For aged care providers wanting to build resilience in the face of future disasters, he suggests an important first step is understanding what you really depend on to provide for those in your care.
“Sometimes that’s staff being able to get to work, sometimes it’s having more supplies of some things than you would normally keep if you were thinking of just-in-time supplies for your facility or service,” he says.
“And it is then also looking at where those things come from, and how certain you are that they will keep coming in the event of a crisis.
“What do your suppliers look like? Do you think they can stand up? And are they only supplying you?
“So if there’s an excess demand for something like masks, will you still be able to get them?”
Arbon also says partnerships and connectedness are very important for building resilience, and providers should focus on strengthening partnerships with suppliers they depend on every day, as well as those they come to rely on in times of crisis.
“The other principal link is into the government and governance of emergency response,” he adds.

A strong link in this area means providers can have early access to information, an awareness of the evolving situation, safe exit routes in case of natural disaster, or whether invacuation might be the preferred response, as opposed to evacuation.
“All of those kinds of questions relate to conversations with government.
“In the aged care sector that’s often conversations with Federal Government and that’s a tiny bit problematic, because in Australia the responsibility for emergency management is a state and territory jurisdiction responsibility,” Arbon admits.
“There’s a bit of a siloing between the government connections you normally have and ones that you need to have.
“So for aged care service providers I’d be arguing they reach out to state and territory jurisdictions, to talk more about what the plans are and what your place in those plans are.”
Arbon delivered a webinar in August, for the Australian Association of Gerontology (AAG) on the topic of disaster recovery for older Australians.
As part of the presentation, he outlined some other practical steps for providers.
These included building a management culture that allows flexibility, is adaptable and that can respond to things that are surprising.
As well as a culture which notices small signals sooner.
“So if something is starting to go awry, how do you find out?
“Often you find out from your staff, but do they feel that they are able to tell you?,” Arbon asked.
He also suggested aged care providers encourage trusted accountability and constructive disobedience within their organisations.

_____

- **TASKS TO CARRY OUT**
(a) In the passage on aged care resilience, which level of government is responsible for emergency management in Australia?
(b) Please extract the portion of the passage on aged care resilience between "As part of the" and "that are surprising.", inclusive.

Saved data entries:
_____

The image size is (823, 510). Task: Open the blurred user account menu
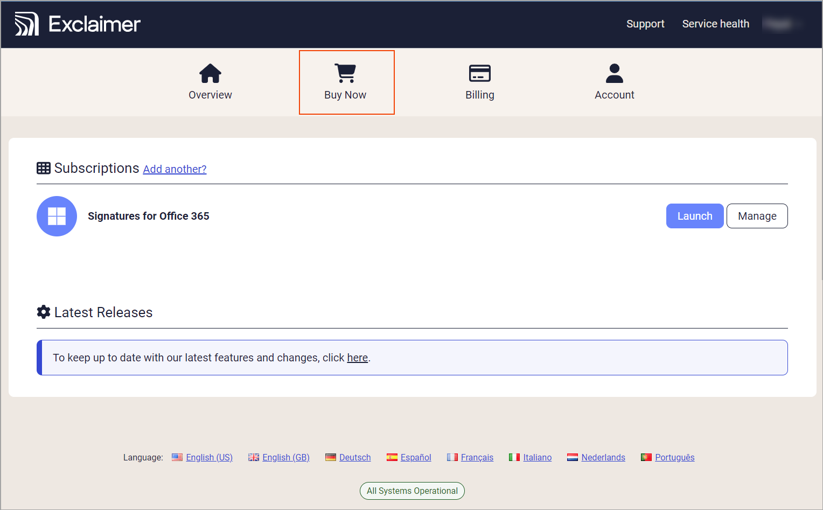click(780, 24)
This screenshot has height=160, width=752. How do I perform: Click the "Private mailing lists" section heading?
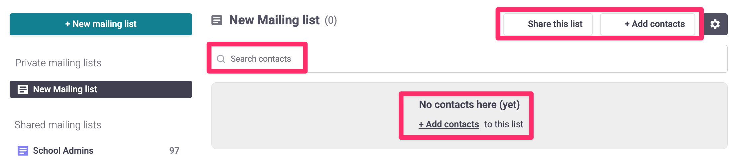tap(58, 63)
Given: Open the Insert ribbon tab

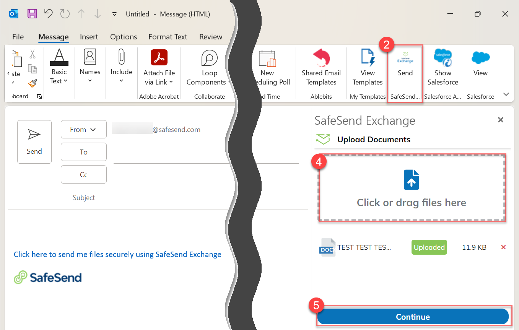Looking at the screenshot, I should (x=89, y=37).
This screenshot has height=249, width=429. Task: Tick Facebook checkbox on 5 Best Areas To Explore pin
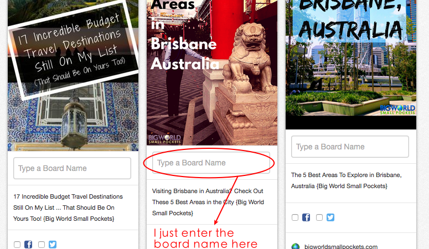click(x=295, y=217)
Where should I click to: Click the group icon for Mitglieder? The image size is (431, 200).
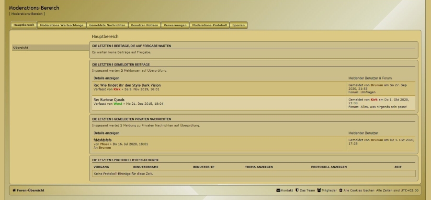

_____

- **ANSWERS TO THIS EXERCISE**
(a) State and territory jurisdictions.

(b)
As part of the presentation, he outlined some other practical steps for providers.
These included building a management culture that allows flexibility, is adaptable and that can respond to things that are surprising.